Estrai dal brano sulla parità tra uomini e donne nei pubblici uffici la parte che inizia con "Ma torniamo a" e finisce con "e Constatino Mortati.", copiandola senza modifiche.

Estratto della fonte:

———

Il 9 febbraio di 61 anni fa succede una cosa importante: con la legge 66 del 1963, il Parlamento stabilisce la parità effettiva tra uomini e donne nell’accesso ai pubblici uffici.

 

Benché fossero trascorsi 15 anni dalla promulgazione della Costituzione che quella parità l’aveva sancita, fino al 9 febbraio del 1963 la capacità giuridica delle donne era definita e limitata da un odioso articolo di una legge fascista del 1919.

 

L’odioso articolo 7 recitava così: “Le donne sono ammesse, a pari titolo degli uomini, ad esercitare tutte le professioni ed a coprire tutti gli impieghi pubblici, esclusi soltanto… quelli che implicano poteri pubblici giurisdizionali o l'esercizio di diritti e di potestà politiche, o che attengono alla difesa militare dello Stato…”

 

Bidella sì, insegnante nì, prefetto no, magistrato no, militare no.

 

La legge si inseriva perfettamente nel panorama normativo fascista: uno stillicidio di provvedimenti con cui si limitava la presenza delle donne in tutti gli ambiti.

 

Nella scuola ad esempio, il settore di massimo impiego delle donne, un corredo di regi decreti[1] impediva loro l’assunzione del ruolo di preside e le escludeva dall’insegnamento della storia, filosofia ed economia nei licei classici, scientifici e negli istituti tecnici consentendolo solo - coup de théâtre - negli istituti magistrali.

Come a dire: giacché (come aveva sostenuto Hegel[2]) la donna è inabile alle scienze e alla speculazione concettuale, meglio che stia alla larga da luoghi educativi dove queste propensioni e attitudini sono necessarie; se proprio insiste, che formi le sue simili: l’insegnamento fatto ad altre donne limitate e confinate nell’agire, farà poco danno.

 

Ma torniamo a noi.

 

Ad abrogare l’odiosa legge fascista del ‘19, il Parlamento Italiano è di fatti costretto.

Costretto da Rosa Oliva e Constatino Mortati.

 

Rosa Oliva è una donna di origini campane: all’epoca dei fatti che racconteremo ha 24 anni e si è appena laureata in Scienze Politiche all’Università La Sapienza.

Ha l’ambizione di entrare in Prefettura, Rosa.

Invia la propria candidatura a un pubblico concorso consapevole di non possedere un requisito imprescindibile, una mancanza incorreggibile.

Non è sorpresa dalla convocazione dell’imbarazzato maresciallo che le comunicherà la sua esclusione dal bando e la plateale, ineludibile motivazione: Rosa non è un uomo.

La sua candidatura viola l’articolo 7 della legge del 1919.

 

Peccato che l’articolo 7 della legge del ‘19 violasse gli articoli 3 e 51 della Costituzione Repubblicana.

Peccato che Rosa lo sapesse e che avesse deciso di fare ricorso.

Peccato che il suo Avvocato (e Professore all’Università) – il grande Constatino Mortati – avesse fatto parte dell’Assemblea dei 75, quelli che la Costituzione Italiana l’avevano scritta.

———

Dati archiviati:
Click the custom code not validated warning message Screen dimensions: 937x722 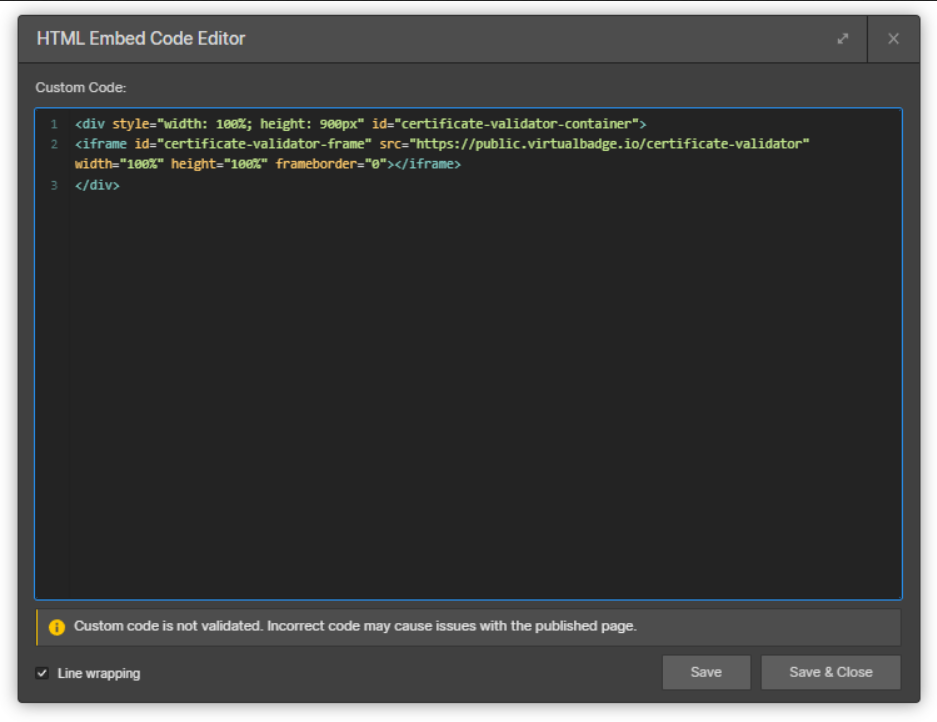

———

Risultato esercizio:
Ma torniamo a noi.

 

Ad abrogare l’odiosa legge fascista del ‘19, il Parlamento Italiano è di fatti costretto.

Costretto da Rosa Oliva e Constatino Mortati.